The SoRTS project aims to increase productivity and effectiveness in cancer treatment and reduce patient risk by supporting healthcare professionals in the transition from invasive, open surgery to minimally invasive, image guided intervention and treatment (IGIT). Such oncological treatments range from ablations (such as radio frequency, high intensity focused ultrasound, laser) to radiotherapy treatments (such as brachytherapy, external beam therapy). Improved productivity and effectiveness in healthcare enabled by IGIT is expected to significantly lower healthcare costs due to shorter hospital stay and higher throughput. One of today’s main IT challenges for IGIT, tackled in SoRTS, is the availability of coupled real-time feedback of the imaging and therapy systems during interventions.


The goal of the SoRTS project is to develop a System of Real-Time Systems (i.e. imaging and therapy systems), which enable more automated combination (“more than human interaction”) of imaging and therapy and motion compensation for the target tumor tissue via a guaranteed latency of the image and control data between these systems.


SoRTS solution:

  • The imaging and therapy-delivery systems comprise of multiple real-time control systems, hosted on separate computers. SoRTS will develop a Real-time Therapeutic Procedure Supervisor (RTPS) to provide the required architecture for adaptive real-time image guided therapies. The RTPS allows real-time communication and supports heterogeneous algorithms, deployed on heterogeneous high-performance computing hardware including visualization chains.
  • SoRTS will apply a distributed architecture with network interfaces for the exchange of information. Such a loosely coupled architecture will safeguard the integrity of the system components such as the imaging system and the therapy system.
  • A more intimate integration into a many-core hardware platform allows the exchange of more data, including real-time reconstructed 3D images. Novel techniques such as real-time hypervisors will be used to combine the existing real-time systems into a single platform, meanwhile safeguarding the internal integrity of the components.

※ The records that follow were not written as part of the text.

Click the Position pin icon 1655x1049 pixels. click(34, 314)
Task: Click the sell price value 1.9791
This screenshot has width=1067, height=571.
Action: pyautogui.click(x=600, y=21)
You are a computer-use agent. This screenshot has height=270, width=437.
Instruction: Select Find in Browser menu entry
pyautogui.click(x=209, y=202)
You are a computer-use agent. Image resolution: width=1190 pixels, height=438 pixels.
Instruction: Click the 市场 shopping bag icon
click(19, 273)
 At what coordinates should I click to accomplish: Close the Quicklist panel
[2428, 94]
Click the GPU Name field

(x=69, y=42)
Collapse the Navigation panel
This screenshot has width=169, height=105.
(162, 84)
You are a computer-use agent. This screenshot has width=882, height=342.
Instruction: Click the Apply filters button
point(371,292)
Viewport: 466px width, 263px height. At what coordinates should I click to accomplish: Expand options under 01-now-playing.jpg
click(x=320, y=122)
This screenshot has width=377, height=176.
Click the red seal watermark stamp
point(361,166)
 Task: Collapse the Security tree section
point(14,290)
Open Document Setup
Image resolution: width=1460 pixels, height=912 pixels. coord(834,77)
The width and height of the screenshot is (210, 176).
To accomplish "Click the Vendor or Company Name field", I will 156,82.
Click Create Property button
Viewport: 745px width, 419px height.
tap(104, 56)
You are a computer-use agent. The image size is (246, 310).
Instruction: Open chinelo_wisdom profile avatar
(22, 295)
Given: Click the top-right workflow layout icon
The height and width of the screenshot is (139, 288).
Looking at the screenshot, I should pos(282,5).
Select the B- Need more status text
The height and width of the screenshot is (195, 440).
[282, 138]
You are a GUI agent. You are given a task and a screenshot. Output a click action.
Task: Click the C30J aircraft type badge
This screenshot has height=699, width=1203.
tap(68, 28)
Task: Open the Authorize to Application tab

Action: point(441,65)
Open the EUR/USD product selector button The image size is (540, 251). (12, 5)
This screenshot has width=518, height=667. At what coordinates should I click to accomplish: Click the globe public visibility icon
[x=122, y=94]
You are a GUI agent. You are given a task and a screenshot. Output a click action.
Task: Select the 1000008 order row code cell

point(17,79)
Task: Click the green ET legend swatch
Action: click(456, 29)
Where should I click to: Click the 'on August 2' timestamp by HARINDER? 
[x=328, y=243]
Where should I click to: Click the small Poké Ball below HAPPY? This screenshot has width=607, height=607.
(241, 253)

SoRTS bring together Dutch, Swedish and Finnish partners in the value chain for state-of-the-art IGIT:

  • Imaging systems suitable for image guided interventions like Magnetic Resonance Imaging (MRI) are highly advanced and developed with real-time feedback by Philips Healthcare NL.
  • Therapy systems, like brachytherapy, linear accelerator (Linac) and high intensity focused ultrasound (HIFU) are able to destroy malign tissue via a minimal or non-invasive method. Partners Nucletron, Elekta, Philips Finland and UMCU provide such systems.
  • Clinical procedures have to be developed and optimized to determine most effective and efficient usage of automated image guided interventional systems. UMC Utrecht will perform validation of such procedures in several radiotherapy applications.
  • Systems integration; a Real-time Therapeutic Procedure Supervisor will integrate image controlled therapy by independent systems, allowing the deployment of specific algorithms developed according to needs of any partner in the chain, without the need to upgrade/replace individual systems. The RTPS provides an architecture that deals with heterogeneity in algorithms, software technologies and platforms, with special attention to safety. All of the SoRTS partners in Sweden, Finland and the Netherlands are involved in these activities.


SoRTS will provide the technology basis for more automated image guided therapy products. This will enlarge the customer base for both imaging and therapy systems. Furthermore the market will be extended to new applications, because the RTPS developed in SoRTS will enable treatment of tumours in mobile organs. Safeguarding component integrity while being integrated on many-core computers is not only relevant for all kind of medical applications, but for every real-time image guided feedback systems, such as found in security and nano-technology applications.